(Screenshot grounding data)
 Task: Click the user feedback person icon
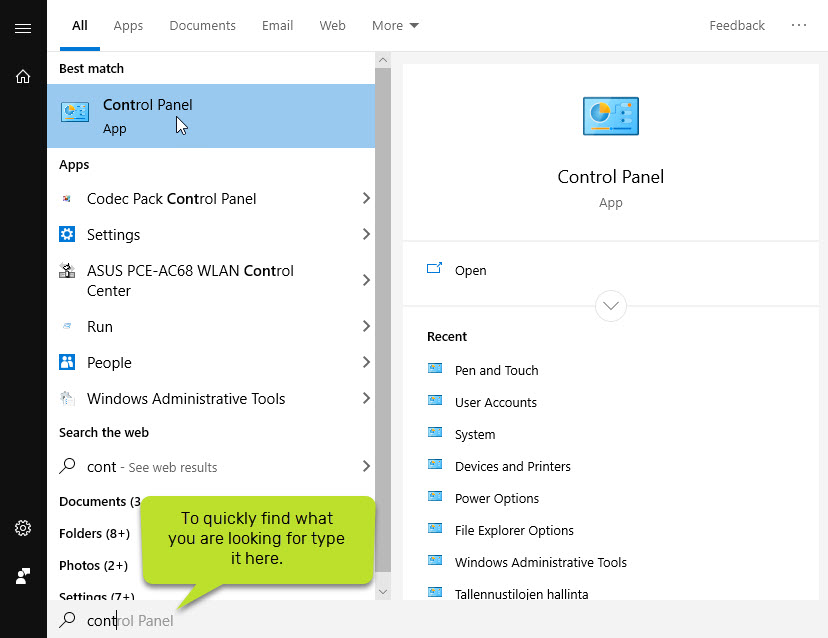click(x=22, y=576)
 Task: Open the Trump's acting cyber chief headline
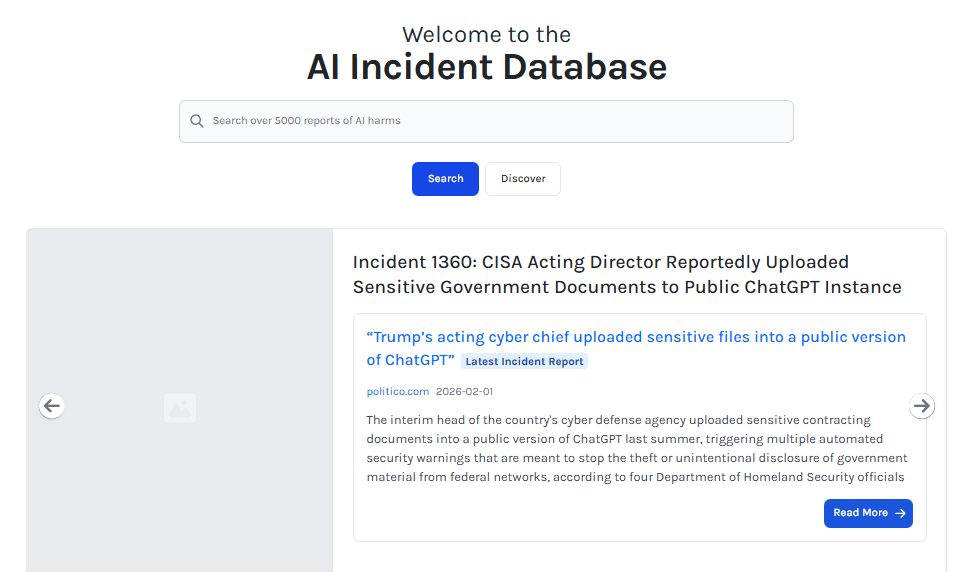pos(636,338)
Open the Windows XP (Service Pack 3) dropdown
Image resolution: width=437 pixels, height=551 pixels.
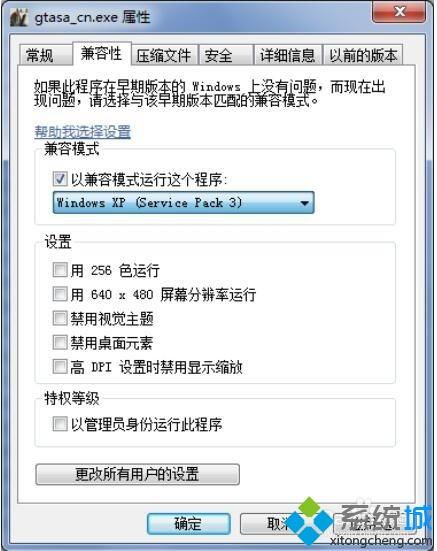(183, 202)
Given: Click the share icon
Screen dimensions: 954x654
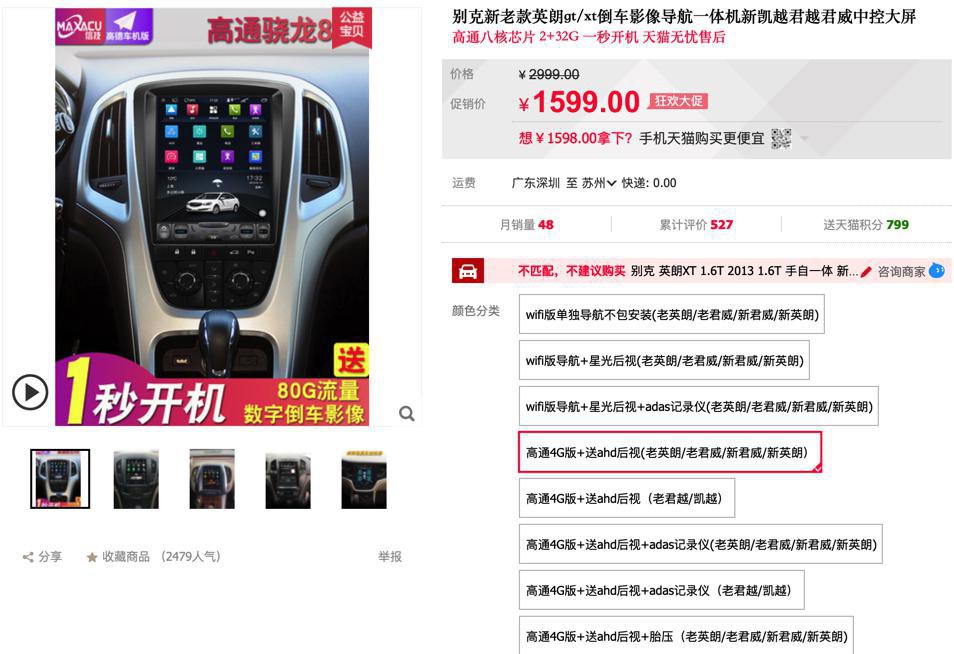Looking at the screenshot, I should (x=28, y=557).
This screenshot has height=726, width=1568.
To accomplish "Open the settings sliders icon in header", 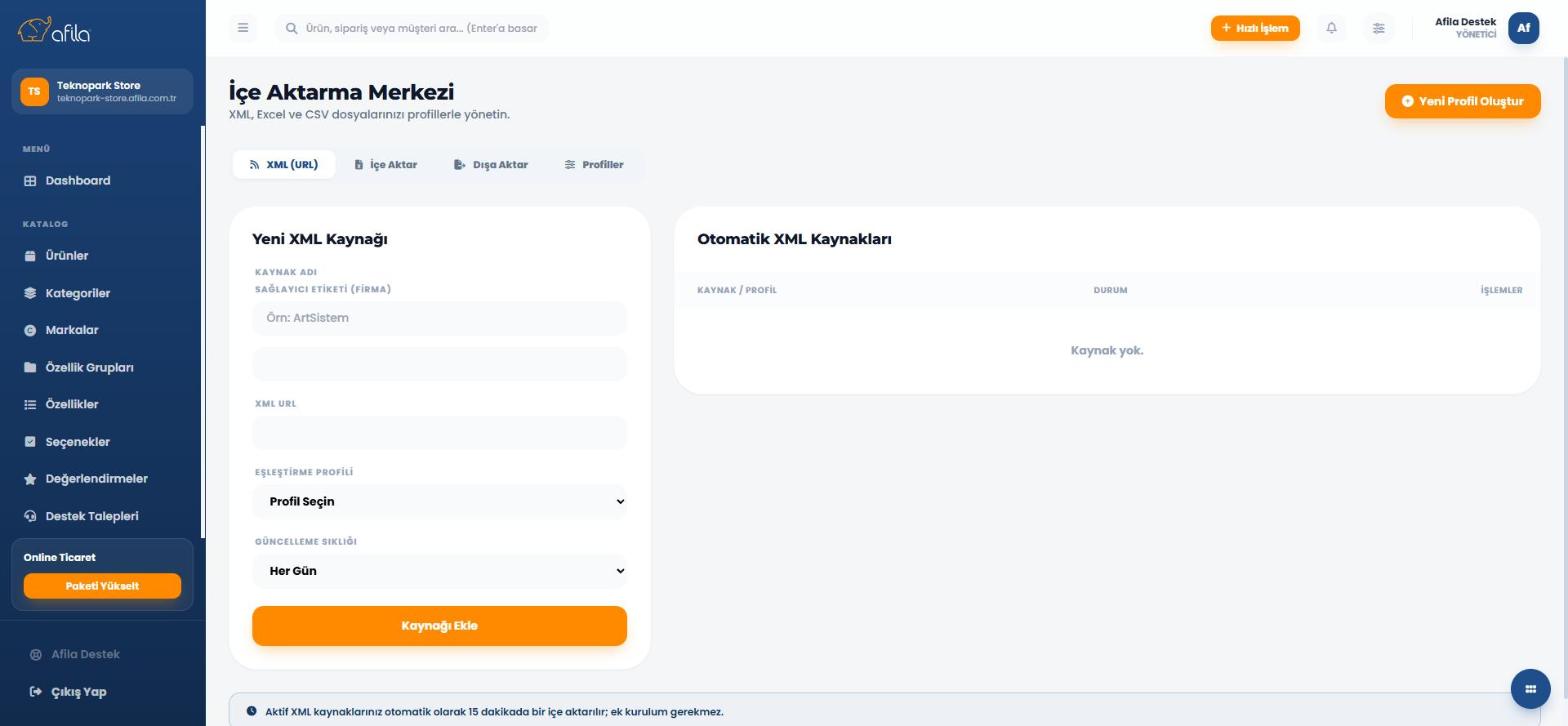I will pyautogui.click(x=1378, y=28).
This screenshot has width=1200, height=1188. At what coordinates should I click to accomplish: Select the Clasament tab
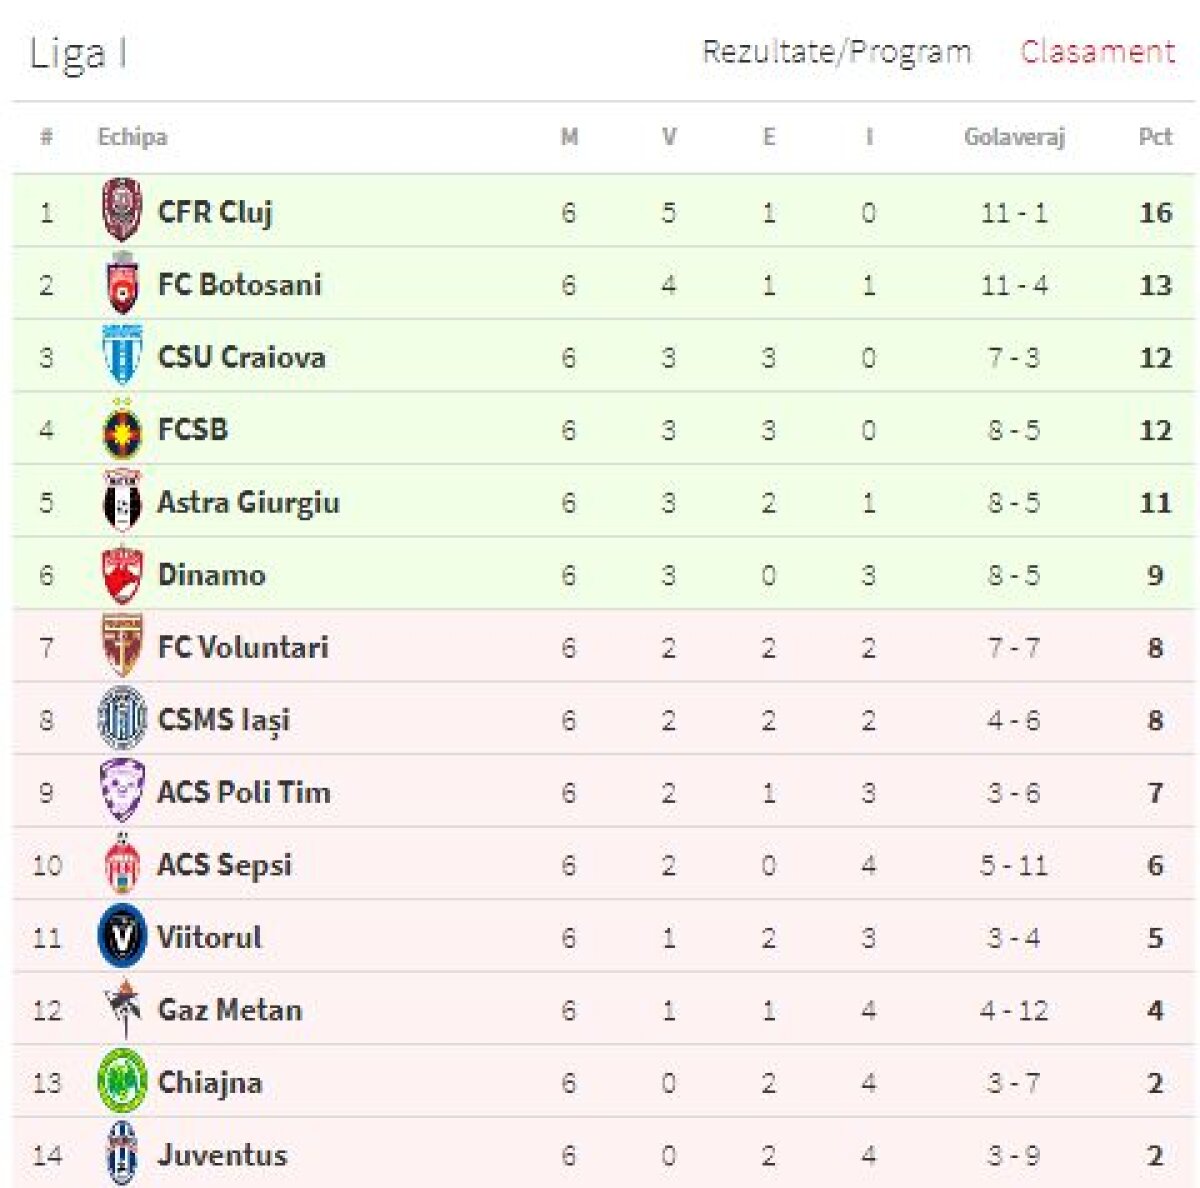click(x=1097, y=52)
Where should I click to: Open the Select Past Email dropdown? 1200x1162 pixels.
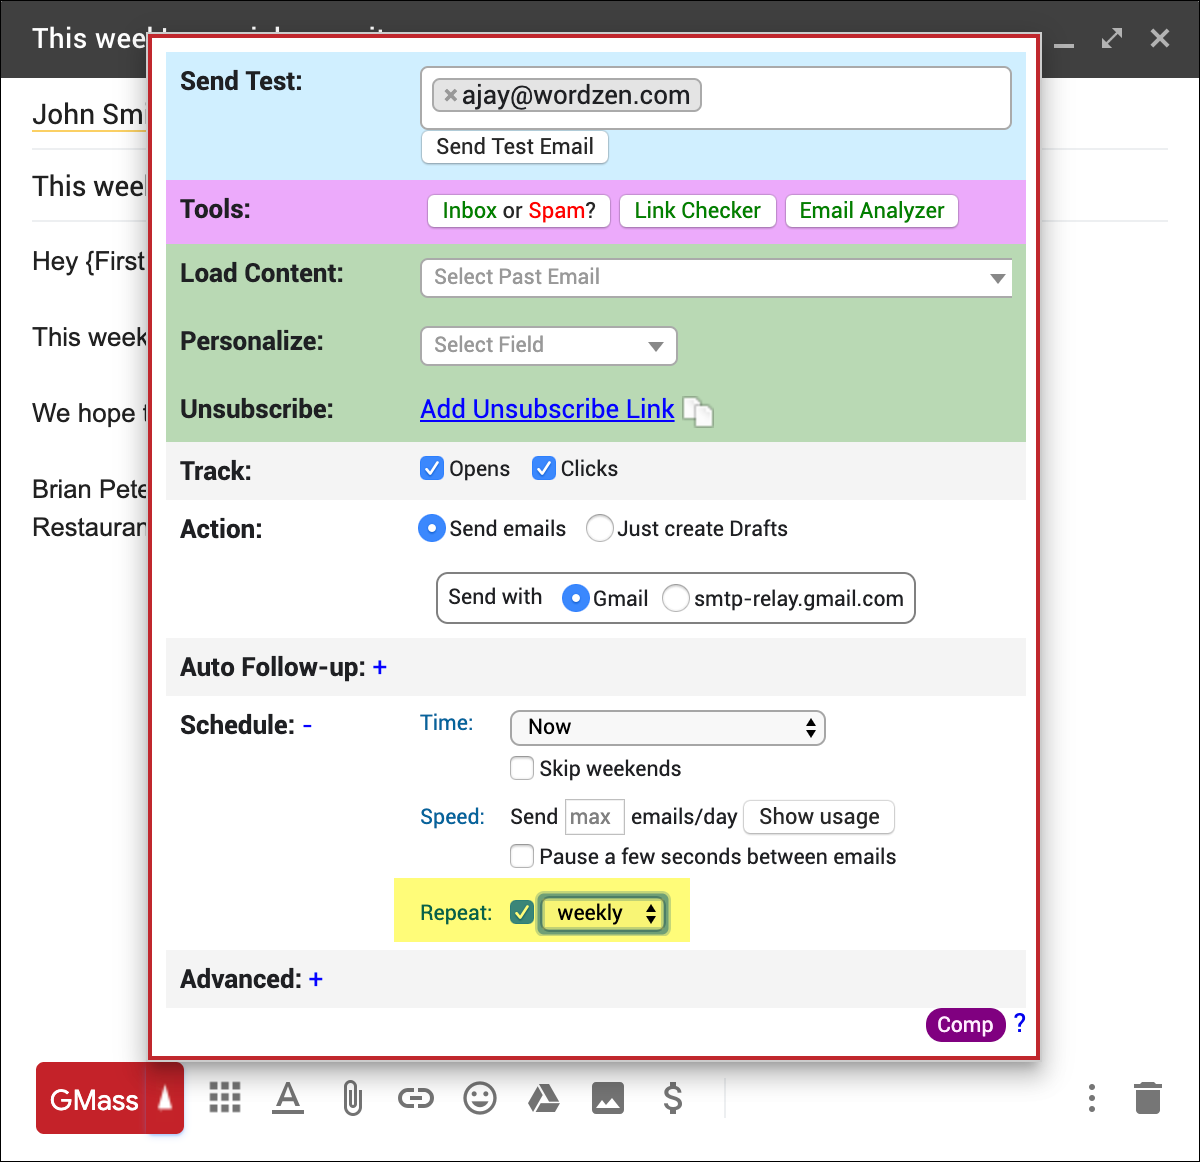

** Problem description **
Only the lines from the line with "This screenshot has width=1200, height=1188." through the end of the records belong in your copy. Repeat them exactly, without pictures.

** Written reply **
This screenshot has width=1200, height=1188. At what coordinates should I click to accomplish: Select the Clasament tab
click(x=1097, y=52)
Where should I click to: Open the Select Past Email dropdown? 1200x1162 pixels.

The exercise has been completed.